Appeal from the United States District Court for the District of New Jersey. (D.C. Civil Action No. 87-04764)
Present: Hutchinson, Cowen and Weis, Circuit Judges
HUTCHINSON, Circuit Judge.
Barr Laboratories, Incorporated (Barr) appeals a judgment of the United States District Court for the District of New Jersey granting summary judgment to appellee Abbott Laboratories (Abbott). The district court exercised subject matter jurisdiction pursuant to 28 U.S.C.A. §§ 1331*fn1 and 1337*fn2, and 15 U.S.C.A. §§ 15*fn3 and 26.*fn4 This Court exercises jurisdiction over the appeal from the district court's final judgment in favor of Abbott pursuant to 28 U.S.C.A. § 1291 (West Supp. 1992). Ultimately, the district court granted Abbott summary judgment on all of Barr's claims. We will affirm.
Barr commenced this action in December 1987, claiming various violations of the antitrust laws in connection with Abbott's marketing of erythromycin ethylsuccinate. Count I of the complaint alleged that certain contracts which Abbott had made with warehouse chain drugstores were unlawful exclusive dealing contracts in violation of section 3 of the Clayton Act, 15 U.S.C.A. § 14, and section 1 of the Sherman Act, 15 U.S.C.A. § 1 (the "exclusive dealing claim"). Count II alleged that Abbott had sold ethylsuccinate to these warehouse chains at discriminatory prices with predatory intent in violation of section 2(a) of the Clayton Act, as amended by the Robinson-Patman Price Discrimination Act, 15 U.S.C.A. § 13(a) (the "price discrimination claim"). Count III alleged that Abbott had monopolized or attempted to monopolize the erythromycin market in violation of section 2 of the Sherman Act, 15 U.S.C.A. § 2 (the "attempted monopolization claim"*fn5 ), by (1) entering into exclusive dealing contracts with warehouse chains as set forth in Count I, (2) discriminating in the price of ethylsuccinate 400-milligram tablets as set forth in Count II, and (3) refusing to sell on reasonable terms the raw materials necessary to produce erythromycin (the "essential facilities claim").
Abbott first filed a motion to dismiss or, in the alternative, for summary judgment, on the price discrimination and essential facilities claims. The district court initially denied Abbott's motion on April 29, 1988. On June 27, 1988, however, upon Abbott's timely motion for reconsideration, the district court reversed its earlier decision and granted Abbott summary judgment on both claims.

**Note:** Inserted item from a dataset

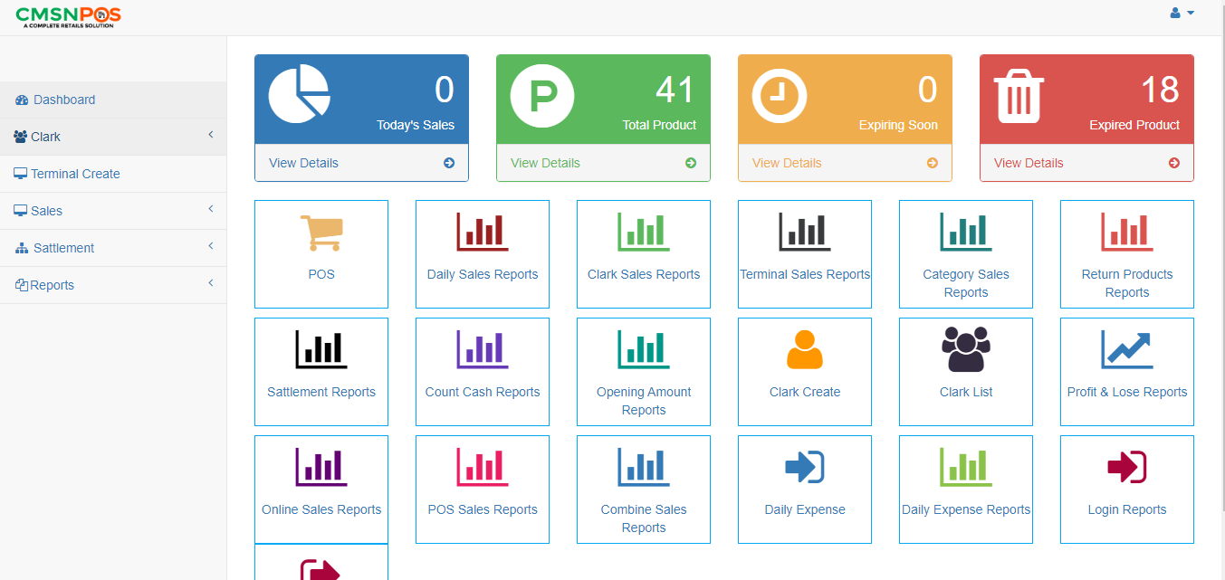Open the Login Reports arrow icon
The height and width of the screenshot is (580, 1225).
[x=1126, y=467]
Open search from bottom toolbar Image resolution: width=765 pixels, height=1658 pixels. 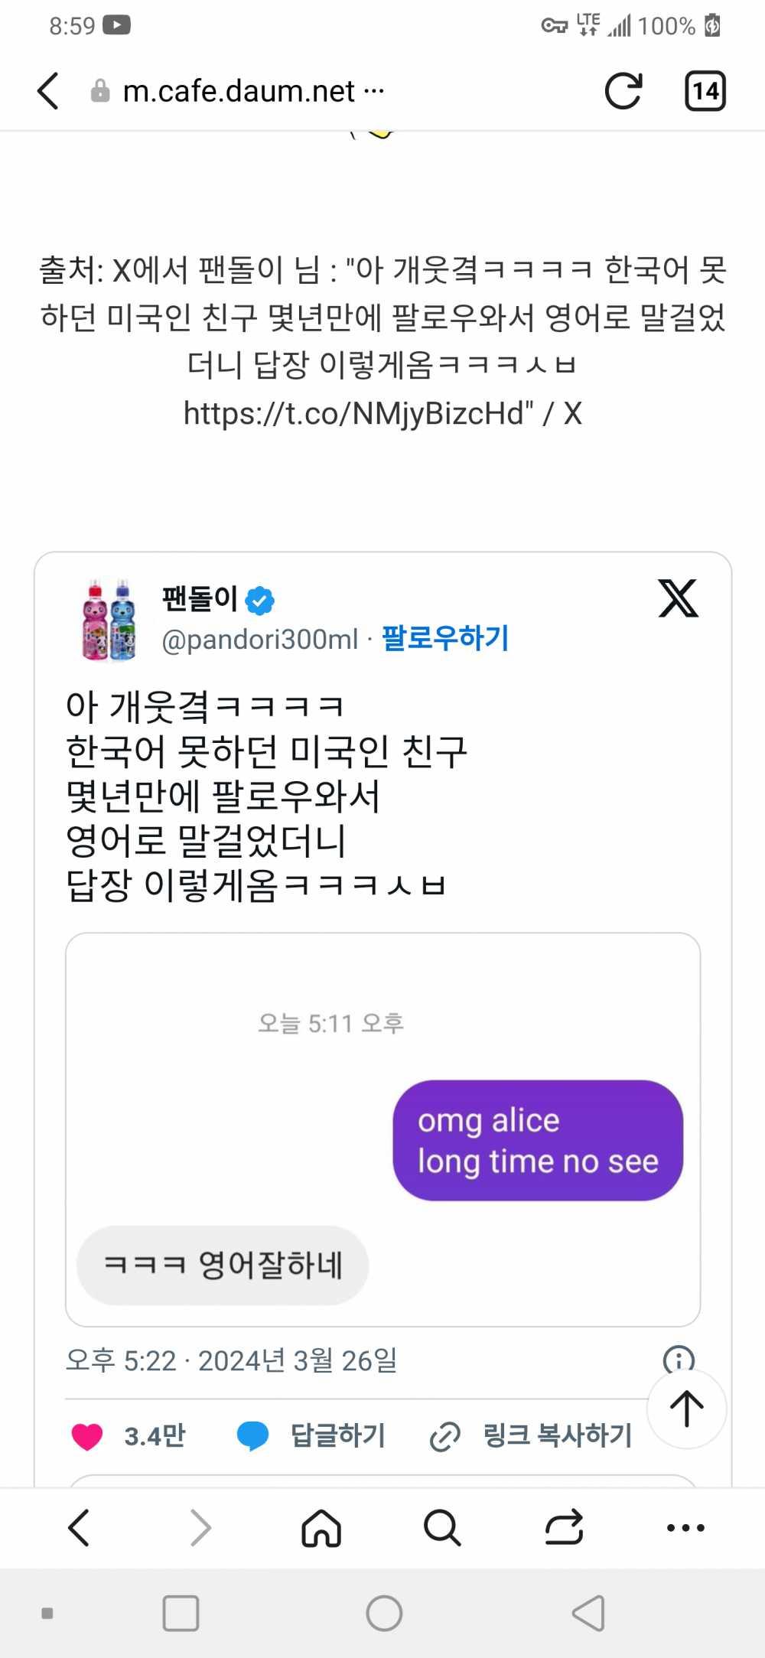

On the price discrimination claim, the district court found that Abbott had never sold ethylsuccinate 400-milligram tablets at or below the price charged by Barr for its generic equivalent. On this evidence, the district court recognized Abbott's argument that Barr could not "substantiate a claim for unlawful price discrimination where Abbott has not undercut Barr's own prices for the drug" and noted that Barr failed to produce evidence of such conduct. As an alternative ground for granting summary judgment, the court held that Abbott had established "an absolute defense on this claim" under the good faith meeting competition defense of section 2(b) of the Robinson-Patman Act because it was not charging a price below that of Barr.*fn6 On September 16, 1988, the district court denied Barr's motion for reconsideration of the order granting Abbott summary judgment on the price discrimination claim.
In February 1989, Abbott moved for summary judgment on the remaining counts. The district court denied that motion on June 1, 1989, because the parties had not yet completed discovery on the relevant market. When Abbott renewed its motion after completion of discovery, the district court again denied it because there remained disputed issues of fact regarding the definition of the appropriate relevant market. The district court entered a final pretrial order on May 10, 1991 and selected a trial date.
Before the commencement of trial, Abbott moved in limine pursuant to Federal Rule of Civil Procedure 42(b) to bifurcate and try first the issue of definition of the relevant market. The district court granted the motion to bifurcate on July 29, 1991.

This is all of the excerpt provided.